朝の陽射しが本当に眩しかったのかもしれないけど、その表情はいいなと思った。好きだ。
「また、誘ってもいいか」
いつもなら言わないようなことを、彼は遠慮がちに切り出した。
「うん。いつでも空けとくから」
私も素直になって答える。
すると鷲津はまた笑って、それからもごもごと言い添える。
「だったらこれ、もらってくれ」
彼の骨張った手が差し出してきたのは、ホテルの部屋に置いてあったメモ用紙の切れ端だ。

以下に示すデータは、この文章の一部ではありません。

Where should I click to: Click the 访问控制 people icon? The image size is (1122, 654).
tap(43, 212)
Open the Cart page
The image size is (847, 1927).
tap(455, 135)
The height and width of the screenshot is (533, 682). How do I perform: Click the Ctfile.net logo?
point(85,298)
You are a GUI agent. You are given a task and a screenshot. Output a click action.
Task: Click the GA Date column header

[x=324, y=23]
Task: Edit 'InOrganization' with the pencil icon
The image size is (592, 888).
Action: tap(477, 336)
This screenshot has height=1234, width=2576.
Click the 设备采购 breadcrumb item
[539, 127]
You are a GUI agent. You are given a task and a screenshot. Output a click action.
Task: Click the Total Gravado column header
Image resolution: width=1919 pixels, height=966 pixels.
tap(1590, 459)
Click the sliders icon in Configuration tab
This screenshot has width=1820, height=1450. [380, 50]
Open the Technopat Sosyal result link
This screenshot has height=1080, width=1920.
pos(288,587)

そこにはボールペンの走り書きで、ゼロから始まる十一桁の数字が記されていた。何の数字か、すぐにわかった。
「もらっていいの?」
受け取ってから尋ねた私に、彼はちょっとだけ口ごもる。
「ああ……うん。ただ、条件がある」
「どういうこと?」
「この番号は当面、非常用だと思ってくれ。基本的には俺から掛ける。お前からは、平日の日中ならいいけど、夜は掛けないで欲しい。あと土日も、俺と会ってる時以外は困る」
変な条件だと思った。それだとまるで、家にいる時は掛けるなと言ってるみたいだ。
そういうこと、なんだろうか。
「いつか、普通に掛けれるようにするから」
鷲津は言いにくそうにしつつ、私に笑ってくれる。
だから私もそのメモを、宝物のように鞄にしまった。
「ありがとう。鷲津の気持ちがすごくうれしいよ」
「そんなんで喜ぶなんて、つくづく変な奴だよな」
「好きな人からもらったものだからね」
私が笑い返すと、彼は珍しく照れたようだ。目を逸らした表情が少しだけ、はにかんでいた。
その後は、お互いに手を挙げて別れた。
別れた直後、私は一度だけ振り向いた。
遠ざかり、小さくなっていく鷲津の背中をしばらく目で追い駆ける。すぐに雑踏に呑まれて見えなくなったけど、寂しくはなかった。
必ずまた会える。
また会いたいと思ってもらえている。
その確信が、どんな愛の言葉よりも私を支えてくれていた。